◆ PROBLEM TO WORK ON ◆
The entries below must be restated word for word.

________________

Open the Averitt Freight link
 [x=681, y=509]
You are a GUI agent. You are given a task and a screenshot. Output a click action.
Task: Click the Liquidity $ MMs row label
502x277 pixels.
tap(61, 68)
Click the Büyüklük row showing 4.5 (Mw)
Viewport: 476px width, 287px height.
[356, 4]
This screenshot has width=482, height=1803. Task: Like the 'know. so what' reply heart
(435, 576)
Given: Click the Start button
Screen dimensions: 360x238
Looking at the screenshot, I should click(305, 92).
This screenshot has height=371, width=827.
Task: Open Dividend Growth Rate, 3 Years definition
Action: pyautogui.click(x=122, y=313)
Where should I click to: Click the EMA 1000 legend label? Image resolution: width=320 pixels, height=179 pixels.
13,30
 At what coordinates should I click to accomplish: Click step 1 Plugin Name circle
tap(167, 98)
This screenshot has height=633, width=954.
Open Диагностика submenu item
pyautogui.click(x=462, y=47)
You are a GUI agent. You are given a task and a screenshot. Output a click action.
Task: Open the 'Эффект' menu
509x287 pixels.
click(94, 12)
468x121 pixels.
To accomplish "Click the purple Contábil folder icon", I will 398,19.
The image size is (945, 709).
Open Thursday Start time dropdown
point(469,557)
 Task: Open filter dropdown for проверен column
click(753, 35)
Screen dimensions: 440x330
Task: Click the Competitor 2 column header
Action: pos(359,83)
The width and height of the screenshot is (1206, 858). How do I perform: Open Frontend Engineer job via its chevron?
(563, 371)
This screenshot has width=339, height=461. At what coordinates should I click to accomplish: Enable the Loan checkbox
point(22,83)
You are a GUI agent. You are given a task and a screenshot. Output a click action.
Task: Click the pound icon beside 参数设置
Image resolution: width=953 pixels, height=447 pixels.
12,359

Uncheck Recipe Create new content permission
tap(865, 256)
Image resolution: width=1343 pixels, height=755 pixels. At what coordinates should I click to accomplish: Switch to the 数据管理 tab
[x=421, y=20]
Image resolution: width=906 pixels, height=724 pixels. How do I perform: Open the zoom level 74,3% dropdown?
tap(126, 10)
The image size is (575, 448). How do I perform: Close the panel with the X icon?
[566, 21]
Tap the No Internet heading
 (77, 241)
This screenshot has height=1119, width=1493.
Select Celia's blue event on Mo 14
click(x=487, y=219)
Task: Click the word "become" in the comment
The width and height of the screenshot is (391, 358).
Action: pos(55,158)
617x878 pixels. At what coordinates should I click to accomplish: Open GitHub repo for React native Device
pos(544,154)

________________

◆ WRITTEN RESPONSE ◆
Open the Averitt Freight link
 [x=681, y=509]
You are a GUI agent. You are given a task and a screenshot. Output a click action.
Task: Click the Liquidity $ MMs row label
502x277 pixels.
tap(61, 68)
Click the Büyüklük row showing 4.5 (Mw)
Viewport: 476px width, 287px height.
[356, 4]
This screenshot has width=482, height=1803. Task: Like the 'know. so what' reply heart
(435, 576)
Given: Click the Start button
Screen dimensions: 360x238
Looking at the screenshot, I should click(305, 92).
This screenshot has height=371, width=827.
Task: Open Dividend Growth Rate, 3 Years definition
Action: pyautogui.click(x=122, y=313)
Where should I click to: Click the EMA 1000 legend label? Image resolution: width=320 pixels, height=179 pixels.
13,30
 At what coordinates should I click to accomplish: Click step 1 Plugin Name circle
tap(167, 98)
This screenshot has height=633, width=954.
Open Диагностика submenu item
pyautogui.click(x=462, y=47)
You are a GUI agent. You are given a task and a screenshot. Output a click action.
Task: Open the 'Эффект' menu
509x287 pixels.
click(94, 12)
468x121 pixels.
To accomplish "Click the purple Contábil folder icon", I will 398,19.
The image size is (945, 709).
Open Thursday Start time dropdown
point(469,557)
 Task: Open filter dropdown for проверен column
click(753, 35)
Screen dimensions: 440x330
Task: Click the Competitor 2 column header
Action: pos(359,83)
The width and height of the screenshot is (1206, 858). How do I perform: Open Frontend Engineer job via its chevron?
(563, 371)
This screenshot has width=339, height=461. At what coordinates should I click to accomplish: Enable the Loan checkbox
point(22,83)
You are a GUI agent. You are given a task and a screenshot. Output a click action.
Task: Click the pound icon beside 参数设置
Image resolution: width=953 pixels, height=447 pixels.
12,359

Uncheck Recipe Create new content permission
tap(865, 256)
Image resolution: width=1343 pixels, height=755 pixels. At what coordinates should I click to accomplish: Switch to the 数据管理 tab
[x=421, y=20]
Image resolution: width=906 pixels, height=724 pixels. How do I perform: Open the zoom level 74,3% dropdown?
tap(126, 10)
The image size is (575, 448). How do I perform: Close the panel with the X icon?
[566, 21]
Tap the No Internet heading
 (77, 241)
This screenshot has height=1119, width=1493.
Select Celia's blue event on Mo 14
click(x=487, y=219)
Task: Click the word "become" in the comment
The width and height of the screenshot is (391, 358).
Action: pos(55,158)
617x878 pixels. At what coordinates should I click to accomplish: Open GitHub repo for React native Device
pos(544,154)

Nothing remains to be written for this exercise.